This oral history interview is an intimate conversation between two people, both of whom have generously agreed to share this recording with Oral History Summer School, and with you. Please listen in the spirit with which this was shared.
This interview is hereby made available for research purposes only. For additional uses (radio and other media, music, internet), please inquire about permissions.
All rights are reserved by Oral History Summer School.
Researchers will understand that:
This interview with Gloria Martinez, based in Hudson, New York was conducted remotely on Zoom on June 11, 2021. At the age of 9, Gloria moved with her mother and five siblings to Hudson from Los Angeles, California. Extended family already based in Hudson helped them settle initially. She discusses the different facets of adjustment to life in Hudson including culture shock, homesickness, racism and linguistic discrimination. She contrasts the experience and expectations of assimilation into the USA for Hispanic-Latinx communities in Los Angeles versus New York. She describes the evocative power of food, attitudes toward culturally sanctioned gender roles and shares memories of teenage life in Hudson. Gloria co-founded the Columbia County Sanctuary Movement known for its successful campaign to accord sanctuary city status to Hudson. She reflects on how her experiences in a mixed-status family shaped her engagement with activism and advocacy.
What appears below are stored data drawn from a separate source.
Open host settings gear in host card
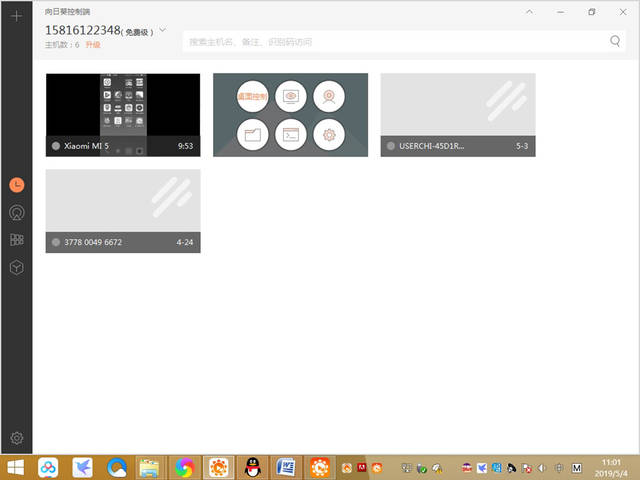Screen dimensions: 640x480 (x=329, y=135)
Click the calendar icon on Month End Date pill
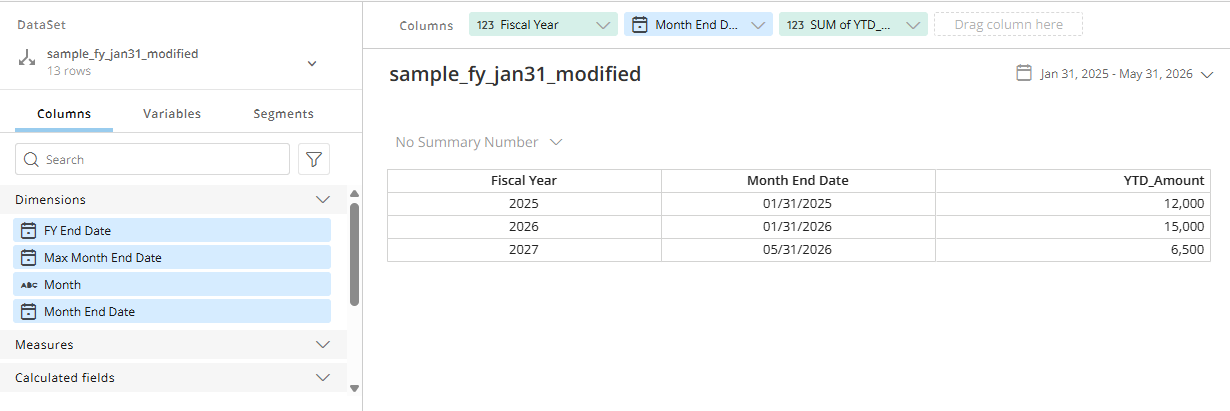This screenshot has width=1230, height=411. click(x=640, y=25)
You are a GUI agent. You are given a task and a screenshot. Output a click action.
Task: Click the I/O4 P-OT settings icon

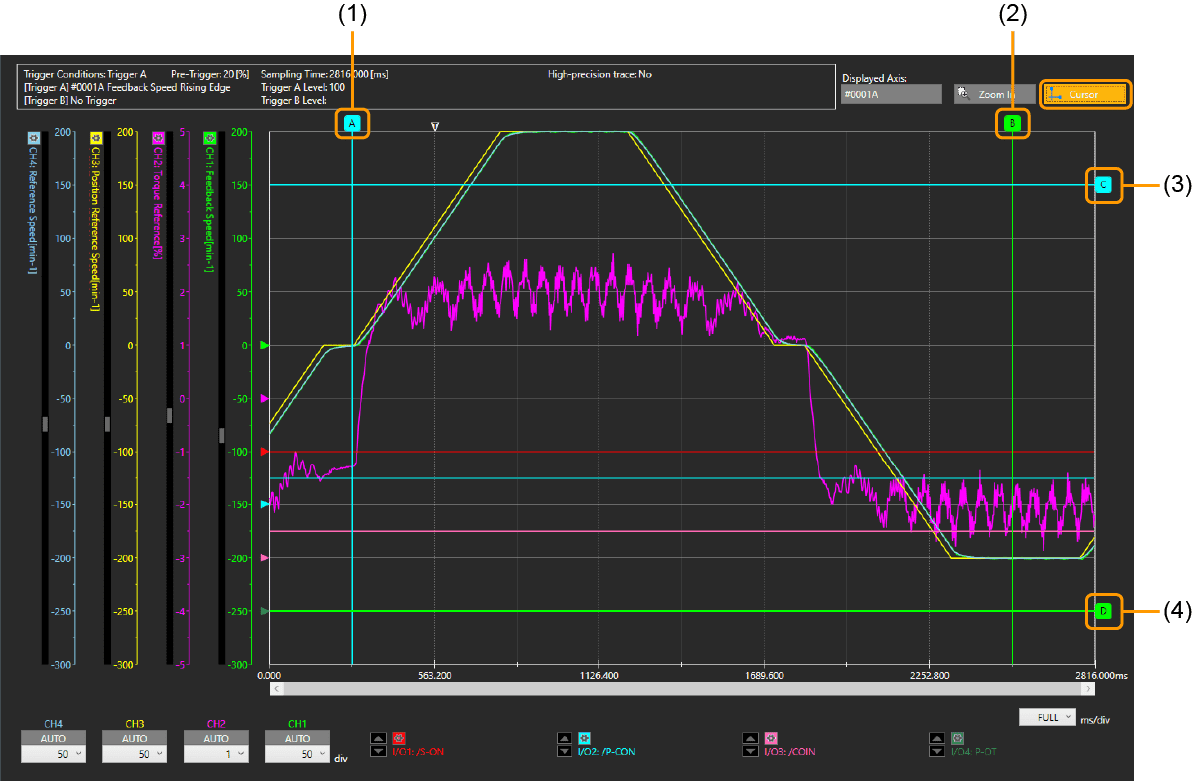(959, 738)
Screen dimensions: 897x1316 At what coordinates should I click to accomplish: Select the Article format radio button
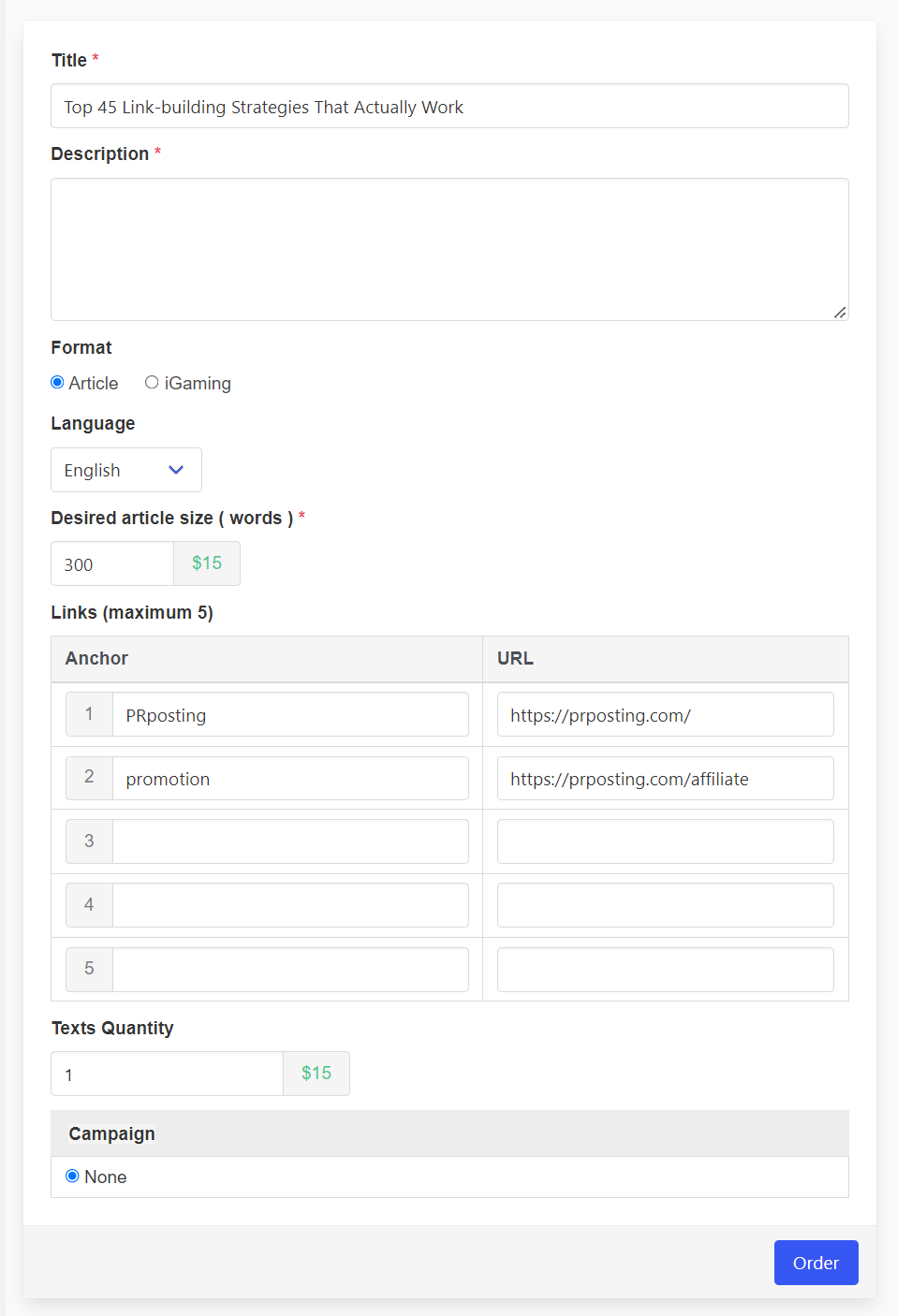[57, 383]
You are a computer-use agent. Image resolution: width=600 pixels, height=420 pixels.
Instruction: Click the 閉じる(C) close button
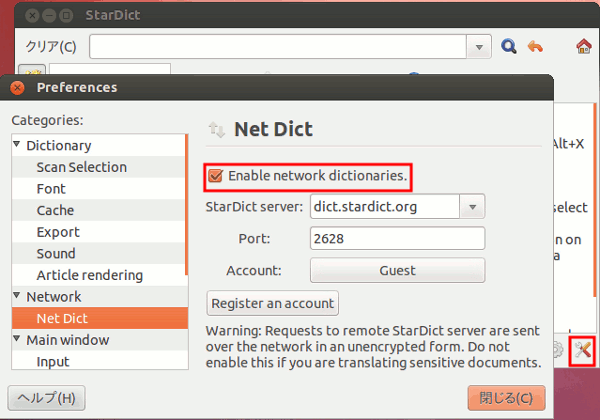506,398
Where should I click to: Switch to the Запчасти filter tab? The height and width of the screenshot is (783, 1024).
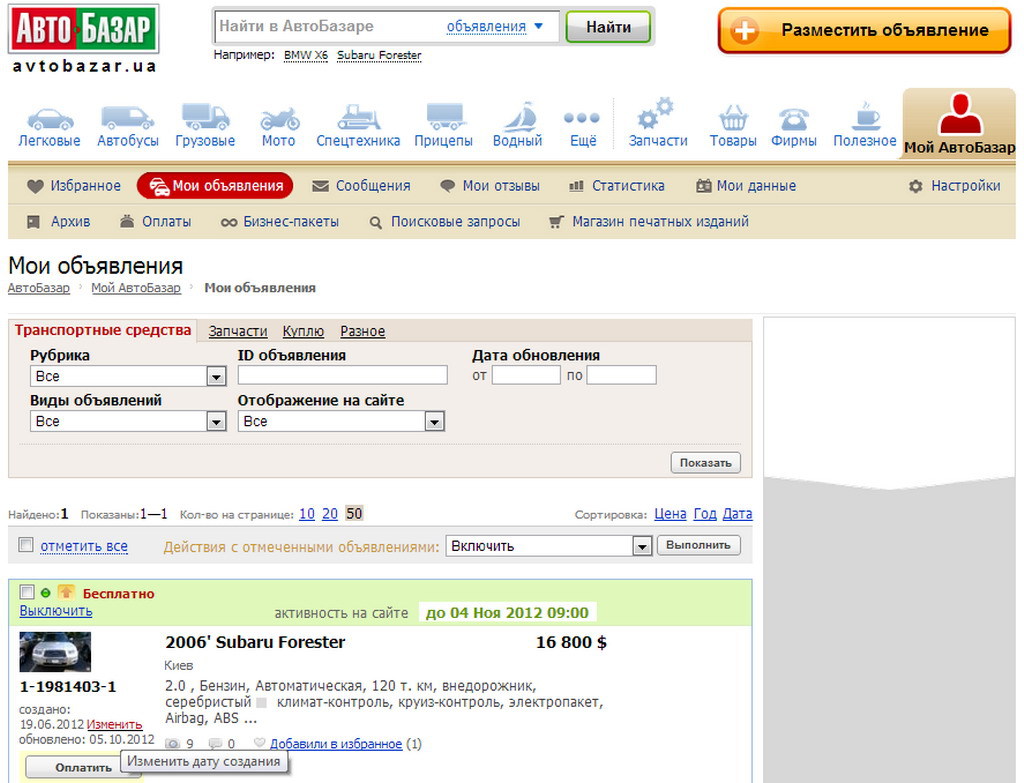pos(238,331)
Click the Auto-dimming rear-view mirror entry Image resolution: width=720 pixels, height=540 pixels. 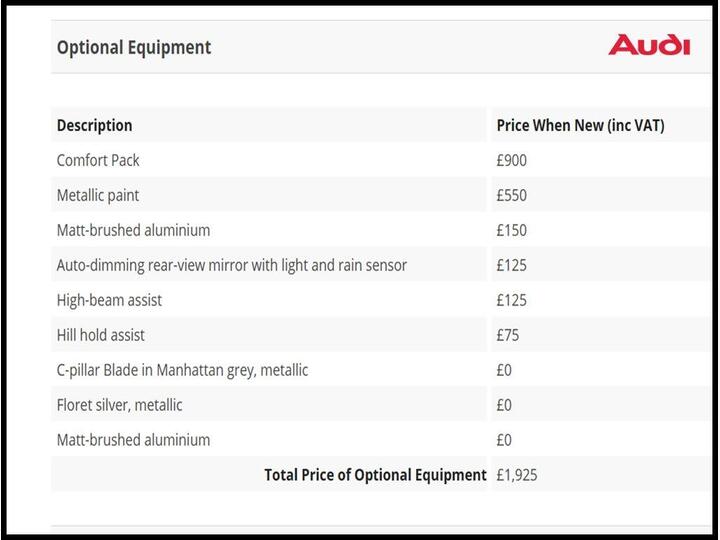[x=231, y=265]
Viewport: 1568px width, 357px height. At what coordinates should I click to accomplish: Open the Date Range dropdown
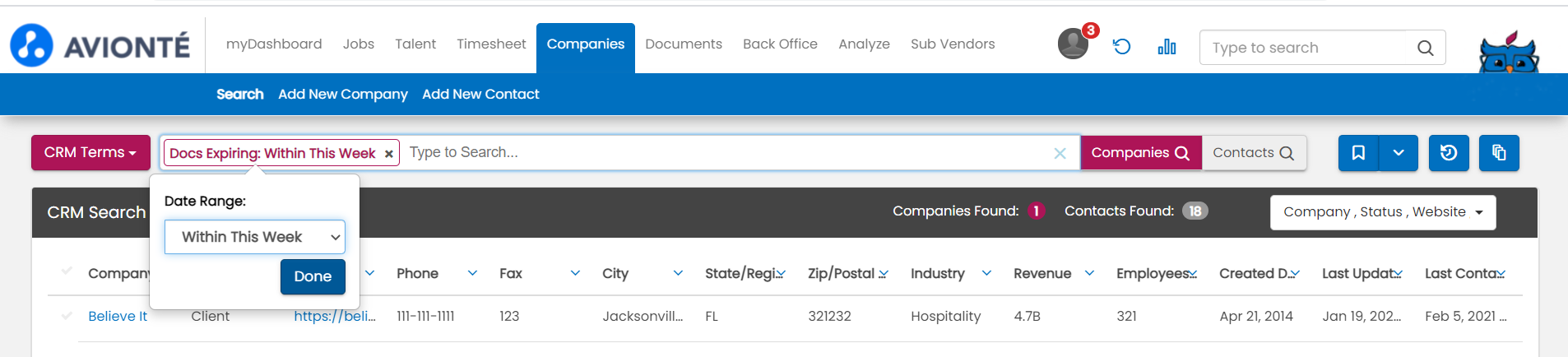pos(254,237)
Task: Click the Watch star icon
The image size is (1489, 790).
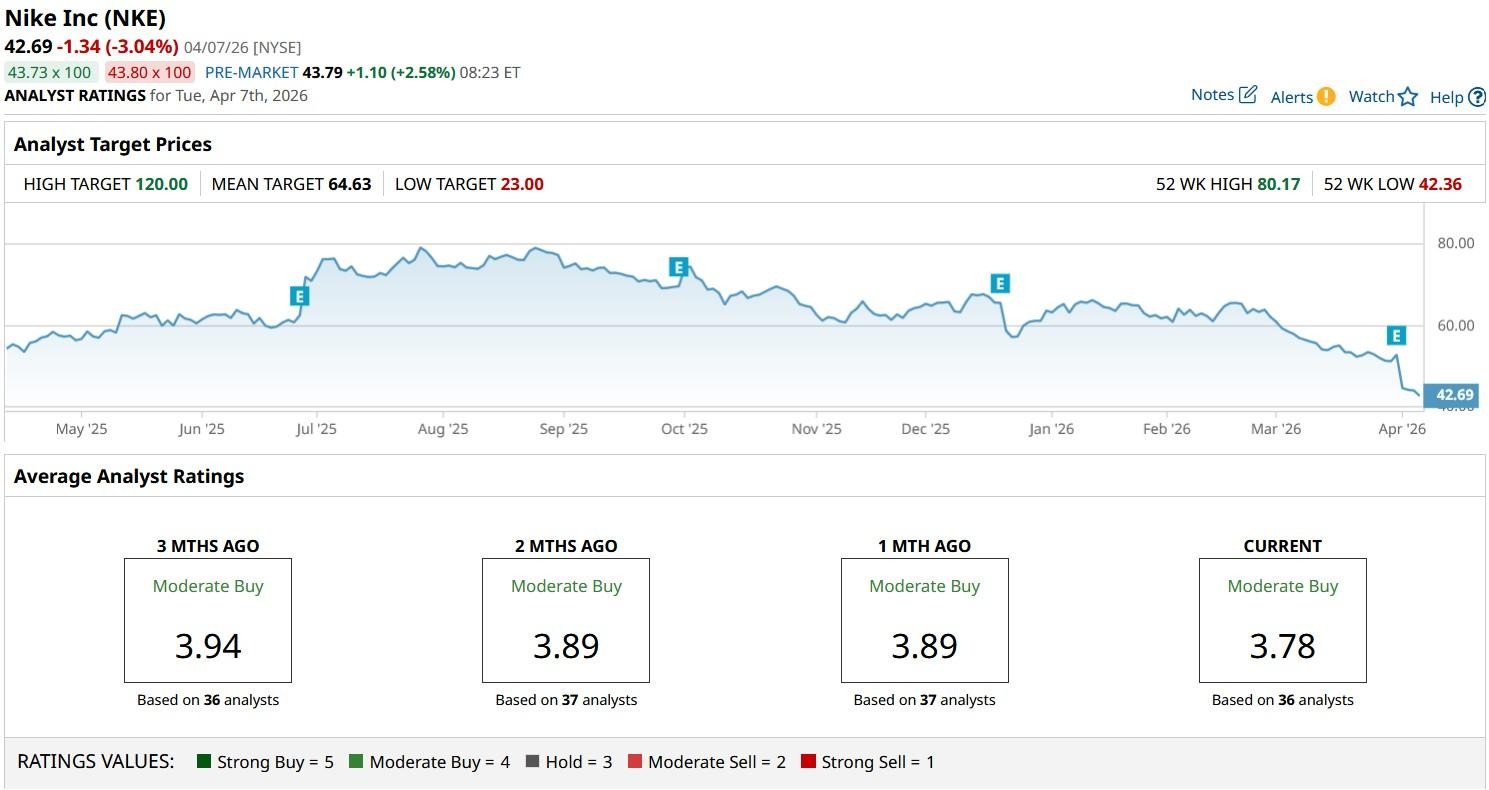Action: [x=1408, y=97]
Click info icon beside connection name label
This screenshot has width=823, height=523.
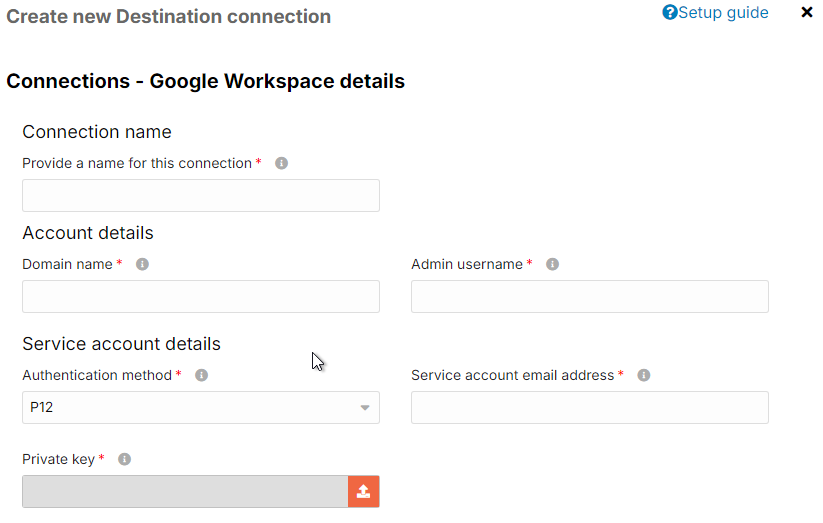[281, 163]
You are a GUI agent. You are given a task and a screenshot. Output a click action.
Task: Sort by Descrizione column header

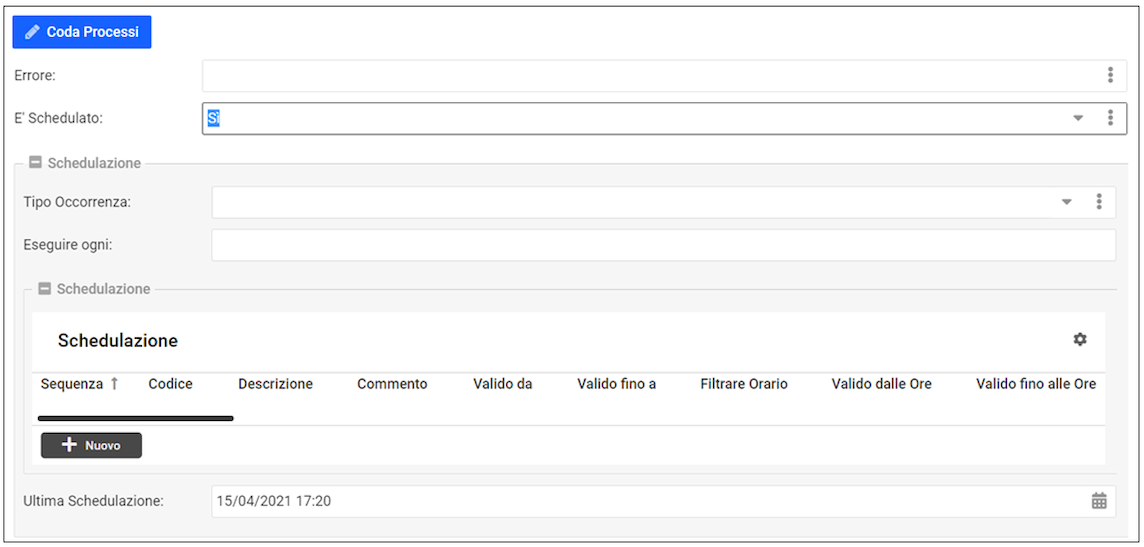click(x=275, y=384)
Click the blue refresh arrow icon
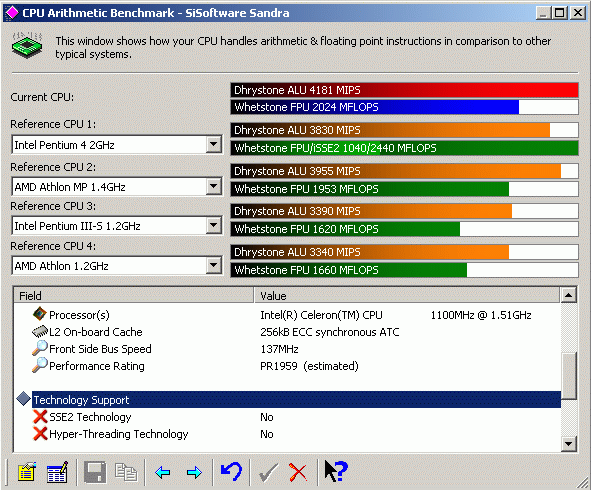Viewport: 591px width, 490px height. click(x=231, y=471)
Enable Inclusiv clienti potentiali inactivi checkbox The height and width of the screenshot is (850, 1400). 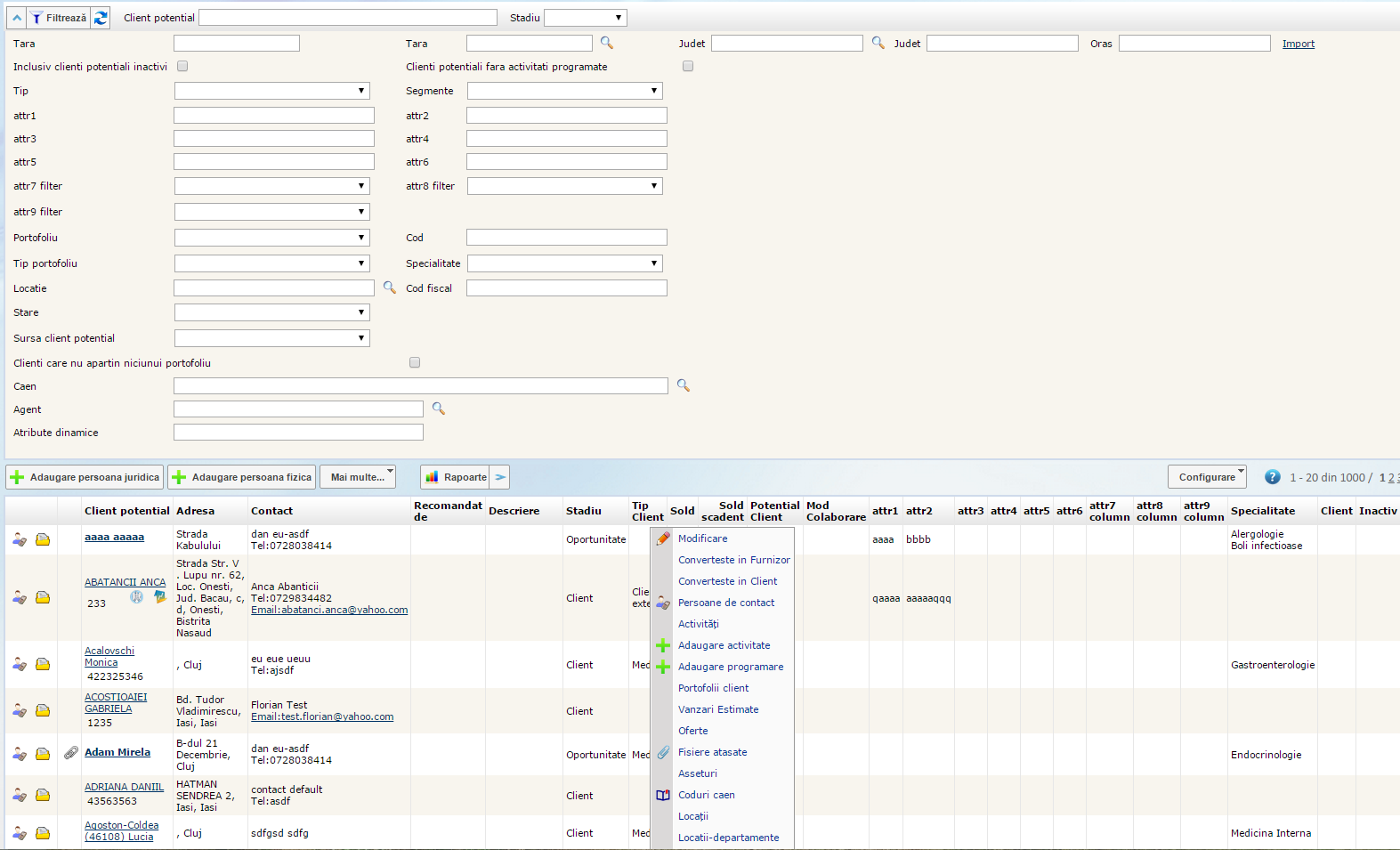pos(182,66)
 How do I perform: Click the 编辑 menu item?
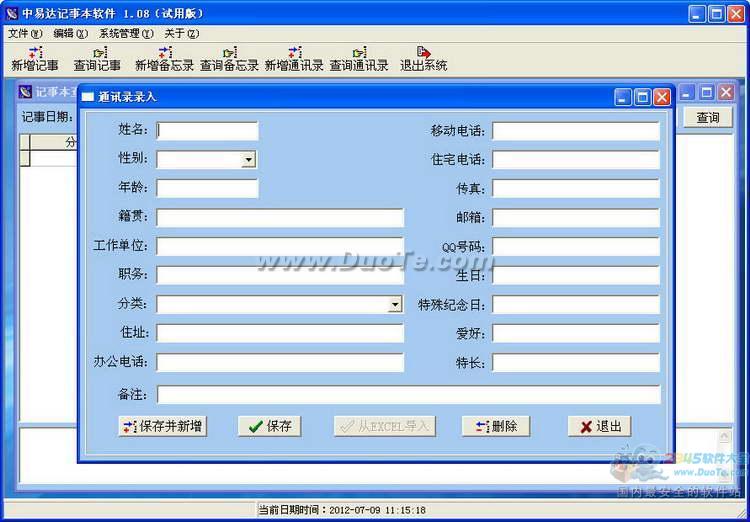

This interview may be of interest to those who want to understand the pressures placed on all members of a family - from the youngest to the eldest by migration, racism, threats of and actual deportation; the impact of migration on first-generation children of immigrants; the role of language in exclusion; the effects of gentrification on housing and outward migration of residents; definitions of American identity; Latino restaurants in Hudson, Latino Food; Race relations and power; Trumpism and the effects of his presidency; Immigrant-led activism and advocacy; the levels of vulnerability and psycho-social impact of navigating immigration law, immigration lawyers, and ICE officers.
Beverly Bhaangi conducted this interview while attending the Oral History Summer School. She is a third-generation South Asian resident of the Kingdom of Bahrain without citizenship. Beverly did her undergraduate education in Anthropology, Political Science and Race, Gender and Post-Colonial Studies at Bennington College, Vermont and The New School in New York. Her interests centre around transnational histories, early 20th century patterns of movement and migration in the Arabian Gulf and Indian Ocean, littoral cities, citizenship, the development of national borders and boundaries, the invention of the passport, and the psycho-social impact of perennial migration and class mobility among diaspora communities.
Oral history is an iterative process. In keeping with oral history values of anti-fixity, interviewees will have an opportunity to add, annotate and reflect upon their lives and interviews in perpetuity. Talking back to the archive is a form of “shared authority.”